50 Days & Counting

 

Yesterday was Christmas AND 50 days! My first Christmas eve and Christmas day completely alcohol free, in ten years! I did a couple of big things that I knew were big at the time, and later my friend helped me to see why that was so big. 

On Christmas eve, it was my daughter's birthday. We got up early, we had a hard time sleeping the night before, and we had three visitors. By late afternoon, I was feeling tired and overwhelmed. I'm always uncomfortable hosting, mostly because of my ill-mannered/trained dog. I had major PMS. I was also anxious about what we needed to get done on Christmas eve night. Historically, my wine would have helped me relax, gave me a boost of energy, and kept me in the game. Instead, I laced up my shoes and walked my dog during the last hour of daylight. On my daughter's birthday - on Christmas eve - with company. I just knew I had to do that for myself to be able to recharge. It's what I needed to be able to do what I needed to do/be what I needed to be, for the rest of the night. 

We did not sleep well again on Christmas eve. We were up at dawn opening presents. We had Grandma coming over later that afternoon. I was SO tired. Normally, we would have started up with the mimosas right after morning coffee, and kept on going. That would have given me the energy I needed, and kept me mildly relaxed throughout the whole day. But, I don't drink anymore. What did I do? I took a nap - on Christmas day! It did the job, and I felt much better afterwards. 

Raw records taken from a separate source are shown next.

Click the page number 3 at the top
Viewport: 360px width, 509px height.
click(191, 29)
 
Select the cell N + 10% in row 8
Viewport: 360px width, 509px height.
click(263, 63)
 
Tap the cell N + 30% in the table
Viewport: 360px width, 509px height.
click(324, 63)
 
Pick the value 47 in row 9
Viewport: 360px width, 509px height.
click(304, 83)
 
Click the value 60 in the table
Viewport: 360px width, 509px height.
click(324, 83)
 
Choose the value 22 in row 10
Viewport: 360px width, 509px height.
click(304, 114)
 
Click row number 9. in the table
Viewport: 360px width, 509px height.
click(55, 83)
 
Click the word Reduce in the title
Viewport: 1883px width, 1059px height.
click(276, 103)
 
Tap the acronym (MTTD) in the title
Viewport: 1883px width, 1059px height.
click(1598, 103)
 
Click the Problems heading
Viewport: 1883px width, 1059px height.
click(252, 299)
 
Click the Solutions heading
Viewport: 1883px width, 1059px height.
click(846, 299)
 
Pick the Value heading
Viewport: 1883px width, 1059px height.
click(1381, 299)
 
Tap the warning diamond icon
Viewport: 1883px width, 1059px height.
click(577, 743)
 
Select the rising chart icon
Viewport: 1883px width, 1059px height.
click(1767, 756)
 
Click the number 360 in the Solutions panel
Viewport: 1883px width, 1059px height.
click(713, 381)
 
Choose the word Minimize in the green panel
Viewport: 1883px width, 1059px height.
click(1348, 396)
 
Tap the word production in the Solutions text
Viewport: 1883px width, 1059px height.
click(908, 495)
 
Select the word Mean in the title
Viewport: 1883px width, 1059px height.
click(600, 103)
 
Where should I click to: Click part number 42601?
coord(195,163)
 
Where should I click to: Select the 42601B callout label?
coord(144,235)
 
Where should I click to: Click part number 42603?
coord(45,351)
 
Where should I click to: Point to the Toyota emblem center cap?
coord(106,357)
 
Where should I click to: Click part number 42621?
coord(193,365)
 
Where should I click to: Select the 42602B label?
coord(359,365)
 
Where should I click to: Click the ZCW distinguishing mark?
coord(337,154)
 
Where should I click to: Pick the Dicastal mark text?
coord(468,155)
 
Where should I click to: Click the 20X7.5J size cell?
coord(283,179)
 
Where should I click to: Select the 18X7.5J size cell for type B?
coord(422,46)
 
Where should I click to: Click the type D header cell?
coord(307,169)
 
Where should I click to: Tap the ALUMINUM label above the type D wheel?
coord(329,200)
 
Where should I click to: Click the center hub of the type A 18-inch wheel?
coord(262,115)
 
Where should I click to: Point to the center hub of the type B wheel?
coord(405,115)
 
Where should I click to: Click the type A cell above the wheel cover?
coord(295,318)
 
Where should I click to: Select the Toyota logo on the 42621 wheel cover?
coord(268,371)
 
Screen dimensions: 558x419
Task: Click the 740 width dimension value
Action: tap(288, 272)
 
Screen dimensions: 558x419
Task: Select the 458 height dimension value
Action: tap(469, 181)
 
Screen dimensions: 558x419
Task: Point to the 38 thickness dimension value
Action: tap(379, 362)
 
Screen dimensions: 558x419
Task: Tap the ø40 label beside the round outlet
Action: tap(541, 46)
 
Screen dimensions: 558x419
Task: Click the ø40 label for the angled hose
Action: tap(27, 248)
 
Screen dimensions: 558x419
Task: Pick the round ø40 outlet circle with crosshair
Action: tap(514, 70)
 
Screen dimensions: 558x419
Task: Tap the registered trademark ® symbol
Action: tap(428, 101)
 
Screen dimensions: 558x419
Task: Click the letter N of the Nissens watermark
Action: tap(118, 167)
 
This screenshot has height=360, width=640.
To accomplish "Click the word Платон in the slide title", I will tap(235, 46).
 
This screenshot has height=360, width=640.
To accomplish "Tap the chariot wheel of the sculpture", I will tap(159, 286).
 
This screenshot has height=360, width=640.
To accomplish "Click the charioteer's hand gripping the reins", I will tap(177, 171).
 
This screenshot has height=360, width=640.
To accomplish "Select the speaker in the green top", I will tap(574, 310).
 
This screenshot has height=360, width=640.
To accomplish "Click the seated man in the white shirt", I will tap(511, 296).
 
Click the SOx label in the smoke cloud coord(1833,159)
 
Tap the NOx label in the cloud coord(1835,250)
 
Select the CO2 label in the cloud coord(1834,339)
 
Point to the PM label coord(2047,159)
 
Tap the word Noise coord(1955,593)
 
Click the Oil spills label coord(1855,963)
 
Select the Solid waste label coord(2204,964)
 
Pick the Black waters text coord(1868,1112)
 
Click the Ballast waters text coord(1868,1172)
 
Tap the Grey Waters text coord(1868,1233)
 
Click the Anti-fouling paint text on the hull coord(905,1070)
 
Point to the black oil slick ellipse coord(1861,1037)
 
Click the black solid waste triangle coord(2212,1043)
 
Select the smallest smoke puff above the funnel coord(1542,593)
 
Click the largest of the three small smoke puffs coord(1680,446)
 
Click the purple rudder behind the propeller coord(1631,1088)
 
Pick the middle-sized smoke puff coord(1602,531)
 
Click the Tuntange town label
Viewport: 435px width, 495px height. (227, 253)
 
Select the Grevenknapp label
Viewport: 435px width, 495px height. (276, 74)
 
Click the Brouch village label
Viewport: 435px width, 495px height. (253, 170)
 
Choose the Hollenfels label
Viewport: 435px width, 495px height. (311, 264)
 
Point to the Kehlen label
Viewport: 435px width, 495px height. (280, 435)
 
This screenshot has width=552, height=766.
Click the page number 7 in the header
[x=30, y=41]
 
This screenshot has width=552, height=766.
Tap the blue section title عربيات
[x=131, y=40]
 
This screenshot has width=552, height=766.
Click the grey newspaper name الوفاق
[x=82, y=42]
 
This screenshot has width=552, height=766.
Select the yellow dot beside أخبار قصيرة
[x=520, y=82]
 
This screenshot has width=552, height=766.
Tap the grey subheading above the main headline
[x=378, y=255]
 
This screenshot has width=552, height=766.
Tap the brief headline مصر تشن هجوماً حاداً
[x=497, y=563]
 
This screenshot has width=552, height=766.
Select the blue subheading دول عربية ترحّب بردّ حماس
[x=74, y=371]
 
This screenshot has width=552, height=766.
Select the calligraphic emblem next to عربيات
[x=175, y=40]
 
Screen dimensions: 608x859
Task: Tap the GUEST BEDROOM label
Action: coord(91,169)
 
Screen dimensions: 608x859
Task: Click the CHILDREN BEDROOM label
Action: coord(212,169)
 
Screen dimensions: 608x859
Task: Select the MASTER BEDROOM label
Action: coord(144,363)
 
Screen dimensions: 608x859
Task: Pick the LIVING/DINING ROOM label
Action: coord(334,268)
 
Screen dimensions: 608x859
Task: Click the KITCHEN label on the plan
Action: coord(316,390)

I shared the amazing feats described above, with my friend who has been sober for two years. She said, "That is a huge reminder of why many people drink...to hide or run away from negative emotions/feelings/situations." I have to remember that I'm not being rude when I need to take care of myself. After my "time-out," I can get back in the game...or call it a night (depending on the situation).